Here's the Dish on Expo West 2026
Fibermaxximg, peak protein and all the latest trends in natural foods and wellness
Food is medicine, and today’s biohacking consumers are the self-appointed CEOs of their own wellness. Longevity and health-span are the watchwords. Products, in this environment, must do far more than fill someone’s belly. They must aid digestion, boost immunities, sharpen brains, build muscle. That’s why there’s creatine in coffee, mushrooms in mocktails, protein in pretzels and collagen in power bars. And please, make it swicy.
No one understands this phenomenon better than the marketers at Expo West, who helped pioneer the better-for-you movement and usher it into the mainstream.

The 45-year-old conference is the granddaddy for natural and organic products and a bellwether of what to expect on store shelves, with its trends both reflecting and predicting consumer behavior.
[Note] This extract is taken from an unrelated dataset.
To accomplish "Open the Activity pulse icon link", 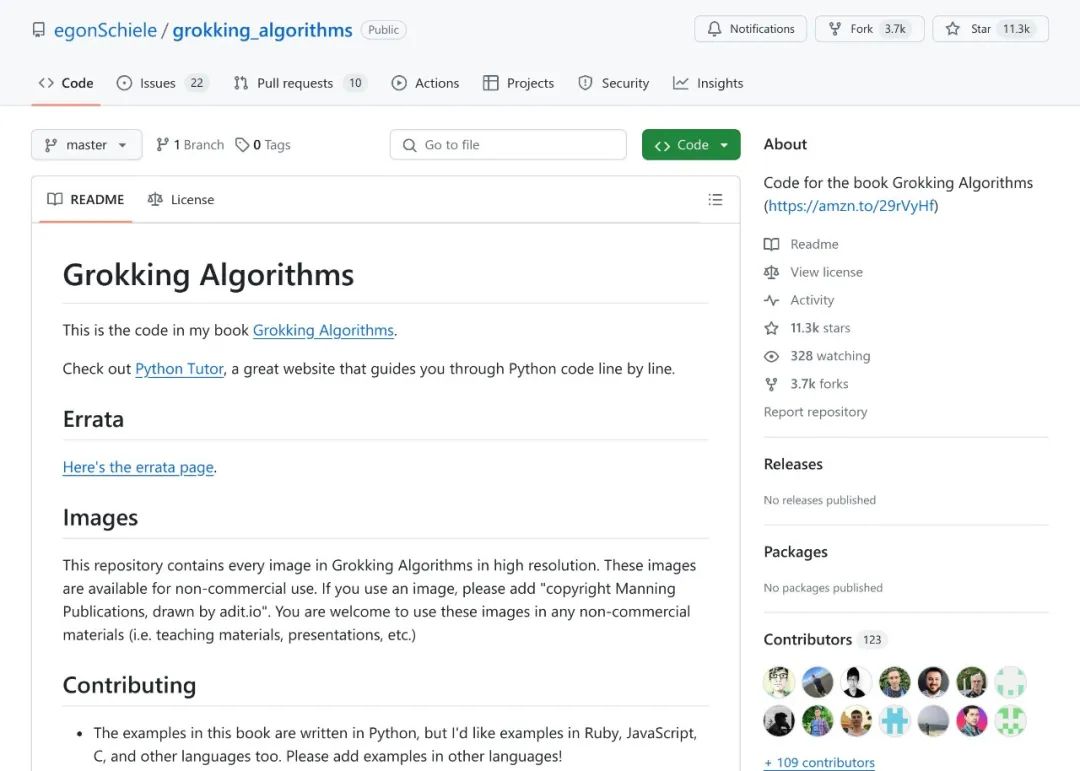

Held every spring in the shadow of Disneyland, it spans 500,000 square feet and hosts 60,000 entrepreneurs, retailers, manufacturers, investors and media.
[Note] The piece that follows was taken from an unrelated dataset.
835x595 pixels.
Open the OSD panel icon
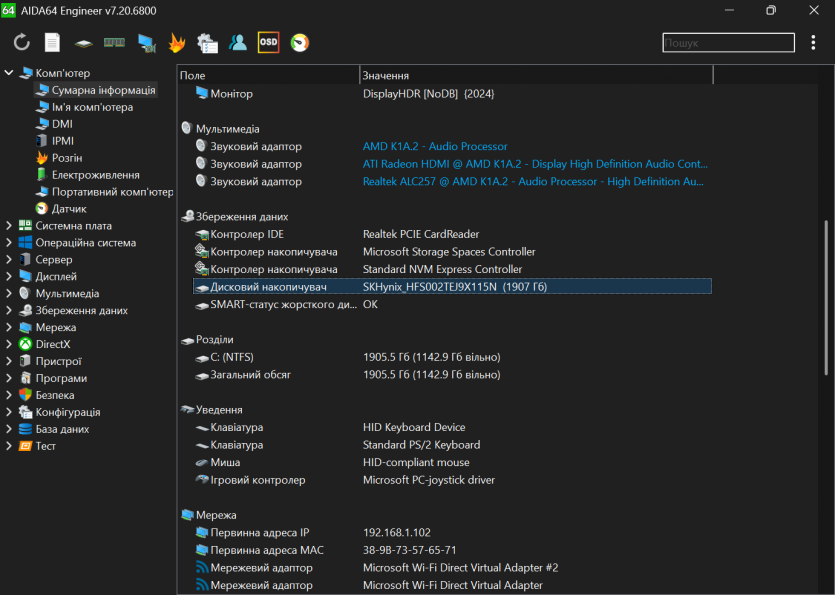point(268,43)
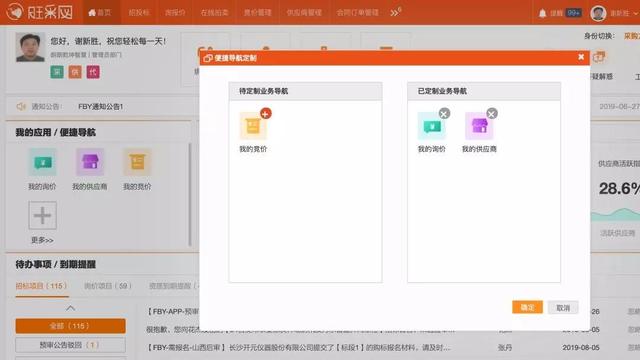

Another data point: my one-day step count at the Anaheim Convention Center was 16,737!
The 3,100 brands on display at the annual gathering last week—ranging from food and beverage to supplements and beauty potions—touted their latest flavor innovations, upcycled ingredients, clean labels and regenerative practices.
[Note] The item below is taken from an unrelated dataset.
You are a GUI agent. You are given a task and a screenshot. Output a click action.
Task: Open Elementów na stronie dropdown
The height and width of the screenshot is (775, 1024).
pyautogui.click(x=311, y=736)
Here are several of my takeaways from the event, which has been dubbed “the Cannes Film Festival of natural nibbles” for an industry that reached $342 billion in sales in 2025.
Full-on fibermaxxing
In nearly every corner of the show, fiber has entered the chat. (See also its recent appearance in the Super Bowl via a Raisin Bran commercial…with Will Shat!). Per the National Institutes of Health, as many as 95 percent of Americans don’t get the daily recommended dose of fiber. This isn’t a newly unearthed number. It’s just a newly hot topic of conversation as consumers try to correct their diet deficiencies and whittle their waistlines.

Expo marketers put a 2026 twist on their products—dill pickle flavors for bean-centric snacks, for instance—and heroed the fiber content on-pack. Plant-based family-friendly brands like Goodles continue to be unstoppable forces, even though the produce section and supermarkets in general have stocked fiber-forward foods for decades. It’s a positioning thing.
Peak protein?
When there are dozens of grams of protein crammed into pretzels, coffee, pasta sauce, bread, chips and pizza, you might think the food industry has hit a pinnacle. You’d be wrong. Protein is one of the most significant ongoing stories, especially as GLP-1 use continues to ramp up (predictions are 25 million Americans on the drugs by 2030).
“It’s not that consumers want protein in anything and everything—it can sometimes feel like a misfit for certain products—but yet they’re not rejecting it,” said Olga Osminkina-Jones, group CMO for Flora Food Group, home to Violife and other brands. “Protein is no longer a trend—it’s mass behavior.”
Meat sticks are all the rage, still, with chicken being the new frontier, having captured only about 1% of sales in the segment. Chomps is launching its first chicken sticks, aiming for consumers who eat an average 100 pounds of chicken a year but aren’t meat sticks buyers.
“People want simplicity—they don’t have a lot of time to study ingredients—and they want something convenient and on-the-go,” said Elizabeth Carter, Chomps’ president. “They’re very interested in protein, but they want to make the right choice.”
Packing a punch
Less is more, meaning brands continue to simplify their labels and ingredient lists. At the same time, brands are actively promoting multiple benefits in a single product, which Osminkina-Jones called “stacking.” The alternative soda and adaptogenic beverage categories, further exploding with would-be Poppi and Recess competitors this year, is a strong example, leaning into their low-sugar, prebiotic, energy boosting, mood enhancing cues. Hydration in general was ubiquitous at the expo, and nobody was talking about plain old water. That’s so 2000s. “You have to innovate—that’s what Walmart wants, it’s what all retailers want,” said Peter Burns, CEO of Justin’s, noting the need for new easy-access formats and updated flavor combos. But that’s not the same thing as jumping on a fad. “Trends come and go, but if you have real food, you’re never going out of style.”